As a matter of fact, almost everyone carries some … just in case. Funnily enough, it is a general belief that it is good for everything and harmless. Unfortunately, this is not the case.
Whilst generally safe for using at recommended dosages, even small overdoses can be fatal and people can die as a result of taking even a small dose of paracetamol.
Even so, compared to other over-the-counter pain relief medication it may be less toxic when used chronically at recommended doses, but it is significantly more toxic in overdose.
Paracetamol, also known as acetaminophen, is a widely used over-the-counter pain reliever (analgesic) and fever reducer (antipyretic).
It is a mild analgesic, commonly used for the relief of headaches and other minor aches and pains. But it is also a major ingredient in numerous cold and flu remedies and when combined with stronger analgesics like the opioid ones, it can also be used in the management of more severe pain such as post-surgical pain and in advanced cancer patients for palliative care as well.
Many people use paracetamol for inflammatory pain, although it only has a weak anti-inflammatory activity. People feel it works, as a result of the analgesic effect, but it is not treating the inflammation that is the base of the problem very efficiently.
While it has analgesic and antipyretic properties comparable to those of aspirin, the anti-inflammatory activity is limited as it has no direct effect at the site of inflammation, but instead acts in the central nervous system.
After oral administration, it is rapidly absorbed by the gastrointestinal tract.

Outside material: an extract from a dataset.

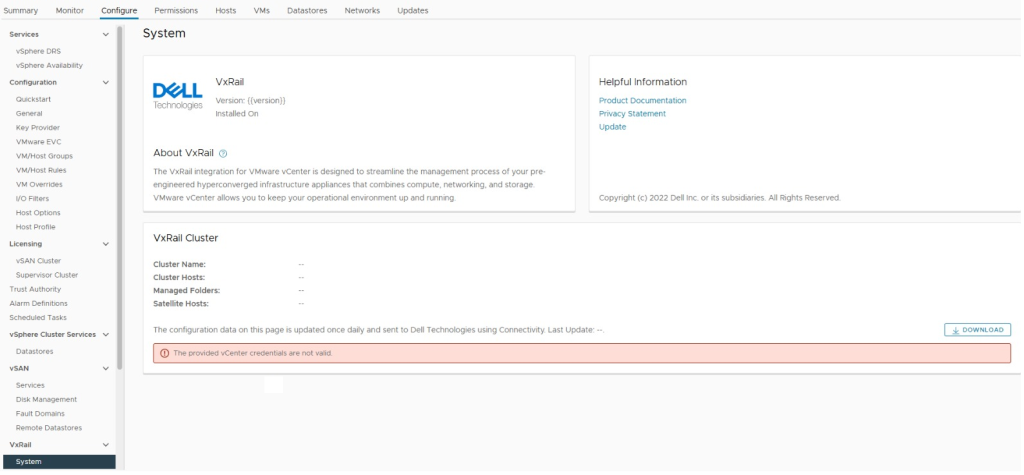This screenshot has width=1024, height=475.
Task: Switch to the Monitor tab
Action: pyautogui.click(x=70, y=11)
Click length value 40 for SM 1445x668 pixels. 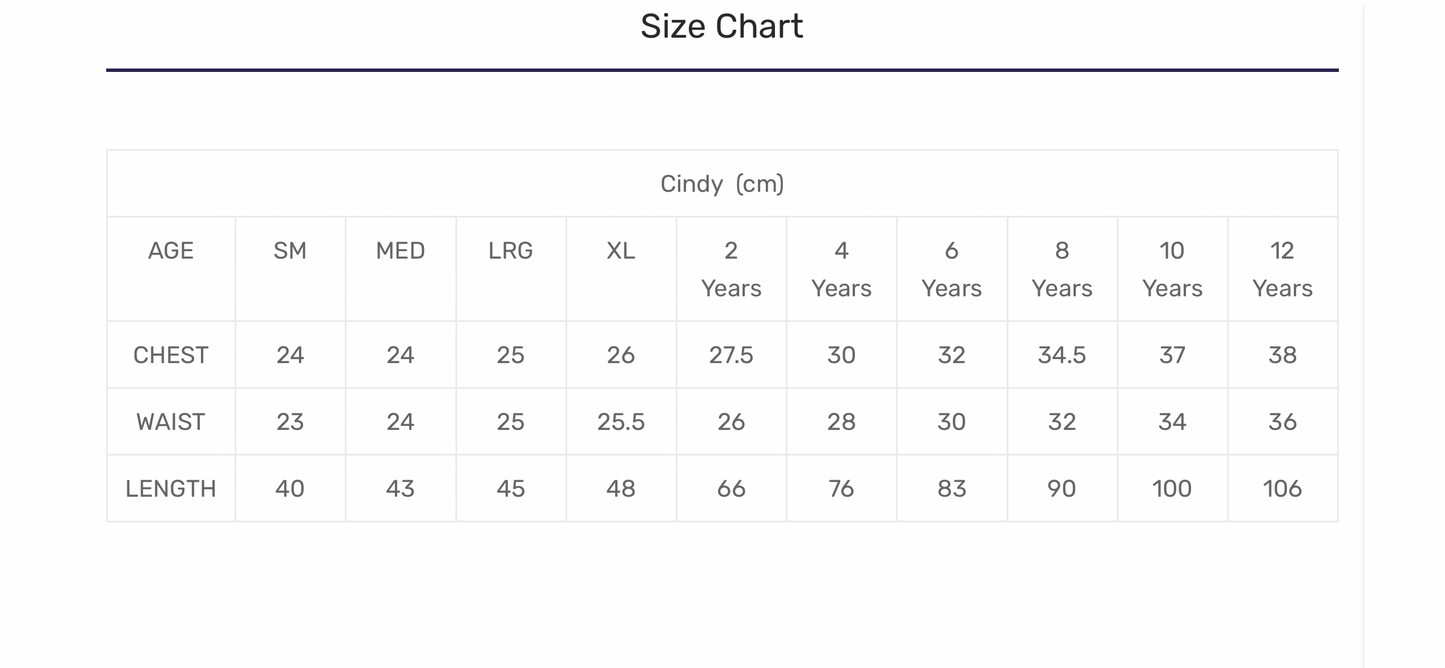tap(290, 489)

Acute paracetamol overdose can cause potentially fatal liver damage. Things get much worse when combined with alcoholic drinks, and in chronic alcoholics or patients with liver damage.
Paracetamol is metabolised primarily in the liver into toxic and non-toxic products.
Some final products are inactive, non-toxic, and eventually excreted by the kidneys.
However, there is an intermediate product that is toxic and is considered to be responsible for liver problems, like acute liver failure, a killer clinical condition. It is even more dangerous for some people who have ongoing liver problems and for those born with sensitivity to paracetamol where it can progressively damage the liver function.
Small children seem to tolerate the toxicity of high dosages better than older ones and adults.
When used in adequate dosage it can be used safely for pregnant and breast-feeding women.
World demand for paracetamol was estimated at over 35,000 tonnes per year.
The efficacy of paracetamol by itself in children with fever has been questioned and showed to be less effective than ibuprofen.
Paracetamol has analgesic properties comparable to those of aspirin, while its anti-inflammatory effects are weaker. It is better tolerated than aspirin in patients in whom there is excessive stomach acid secretion or prolongation of bleeding time.
In some cases, the standard over-the-counter dose of ibuprofen gives greater pain relief than the standard dose of paracetamol.
In recommended doses and for a limited course of treatment, the adverse side effects of paracetamol are mild to non-existent.
Paracetamol toxicity is the foremost cause of acute liver failure in the Western World.
Compared to ibuprofen whose side effects may include diarrhoea, vomiting and abdominal pain, it has fewer adverse gastrointestinal effects.
It was not until 1887 that a clinical pharmacologist tried paracetamol on patients.
Paracetamol was first marketed in the United States in 1950 and went on sale in the United Kingdom in 1956 under the trade name Panadol.
Panadol was originally available only by prescription, for the relief of pain and fever, and was advertised as being “gentle to the stomach”, since other analgesic agents of the time contained aspirin, a known stomach irritant.
In terms of quantity, according to the Portuguese National Pharmacy Institute, paracetamol is the most sold medicine, but nothing is perfect and the problem starts when taken in excess.
We all know that there are no medicines that are totally innocent and, like in everything else, too much can never be good.